FREN 842 Sexuality Studies in the French Renaissance (Dominique Brancher)
In the words of the anthropologist Maurice Godelier, “sexuality is always something other than itself” (a biological phenomenon), and it is sexuality’s social and discursive constructions that we study in this seminar, through a large sample of texts from different genres. By crossing the approaches of gender studies, the history of emotions, and historical anthropology and literary analysis, we look at the abundant speech of sex that characterizes the Renaissance, where prohibition has had the value of incentive, as Michel Foucault has so clearly shown. Readings in erotic/pornographic poetry (Ronsard, Jodelle, Théophile de Viau), travel literature (Cholières), self-portraiture (Montaigne), chronicles and anecdotes (Brantôme, Pierre de l’Estoile), medical literature (Joubert, Paré, Duval), and short stories (Cent nouvelles nouvelles). Conducted in French.
FREN 893 Realism and Naturalism (Maurice Samuels)
This seminar interrogates the nineteenth-century French Realist and Naturalist novel in light of various efforts to define its practice. How does critical theory constitute Realism as a category? How does Realism articulate the aims of theory? And how do nineteenth-century Realist and Naturalist novels intersect with other discourses besides the literary? In addition to several works by Balzac, novels to be studied include Stendhal’s Le Rouge et le Noir, Sand’s Indiana, Flaubert’s Madame Bovary, and Zola’s Nana.
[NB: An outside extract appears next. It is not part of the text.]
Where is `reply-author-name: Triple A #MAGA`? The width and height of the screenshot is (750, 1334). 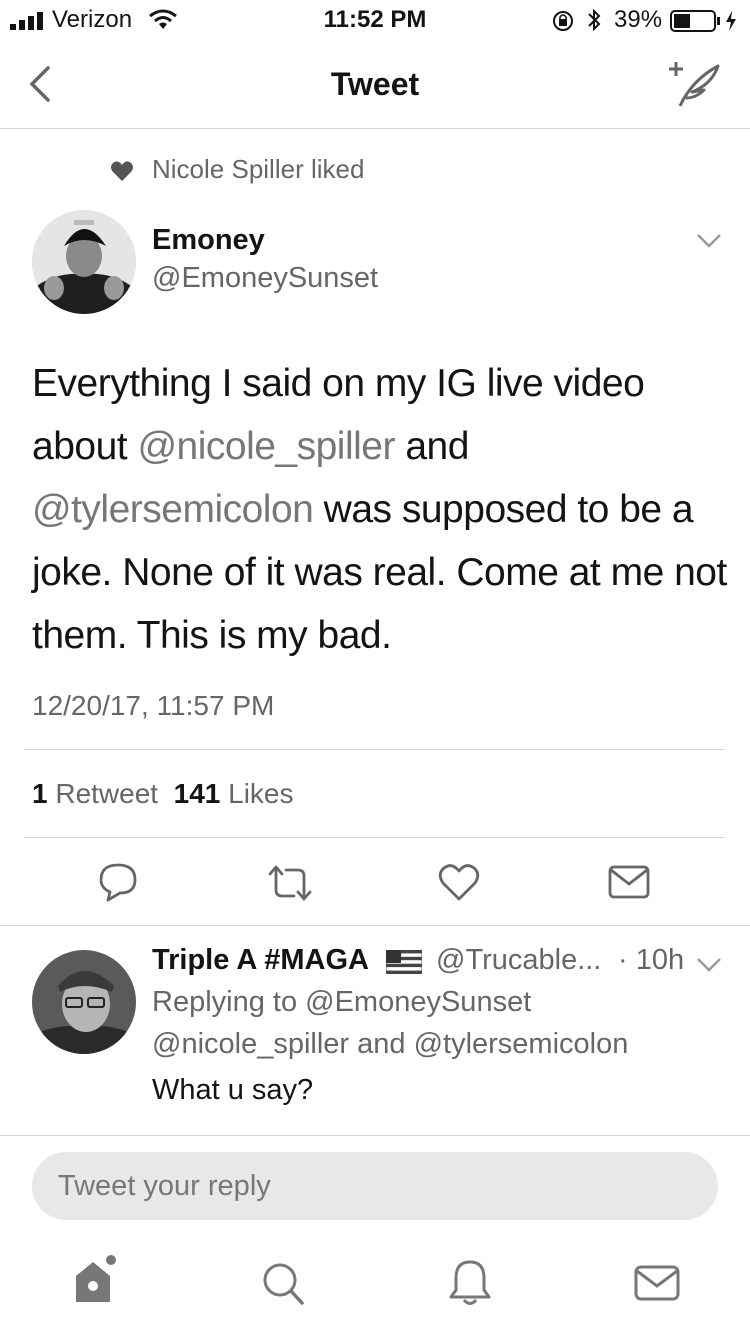 reply-author-name: Triple A #MAGA is located at coordinates (260, 960).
Some attention also paid to Realist painting.
FREN 903 Theories of Marie-Antoinette (Pierre Saint-Amand)
This seminar can be considered an introduction to cultural studies. We approach various fictions of Marie-Antoinette, the last queen of France, through a variety of textual materials. We study in particular the way they have represented and reconstituted the controversial life of the doomed queen. Readings in memoirs, letters, pamphlets, plays. We use corresponding critical analysis of those texts, deploying a number of theoretical approaches: feminist history, gender and queer theory, as well as cultural and historical analysis.
FREN 929 Chance and Constraints (Morgane Cadieu)
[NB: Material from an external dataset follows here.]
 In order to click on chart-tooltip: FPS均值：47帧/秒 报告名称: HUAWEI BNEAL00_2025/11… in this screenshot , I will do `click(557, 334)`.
The course explores experimental prose in the twentieth and twenty-first centuries by focusing on ‘pataphysics, surrealism, Oulipo, the Situationists, New Novel, and post-exoticism. Topics include inspiration and creativity; automatic writing and constrained literature; determinism and free will; the aesthetics of randomness; exceptions to the rule; materialism and atomism. Works by Jarry, Duchamp, Breton, Debord, Perec, Queneau, Garréta, Beckett, Calle, Volodine. Theoretical readings by Lucretius, Spinoza, Althusser, Derrida, Serres, Nancy.
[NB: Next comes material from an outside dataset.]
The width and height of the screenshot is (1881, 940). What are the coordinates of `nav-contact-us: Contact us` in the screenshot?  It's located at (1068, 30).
FREN 965 On Violence: Politics and Aesthetics across the Maghreb (Jill Jarvis)
A study of twentieth-century Maghrebi texts and films that document, theorize, and critique forms of political violence. How might aesthetic works—novels, plays, poems, torture and prison testimonies, political cartoons, films—run counter to state-sanctioned memory projects or compel rethinking practices of testimony and justice for a postcolonial time? Works by Kateb, Djebar, Mechakra, Djaout, Alleg, Boupacha, Meddeb, Barrada, Binebine, Laâbi, Rahmani, Mouride. Theoretical readings by Fanon, Mbembe, Khatibi, Kilito, Dorlin, Benjamin, Spivak, Derrida, Lazali. Conducted in English; reading knowledge of French required.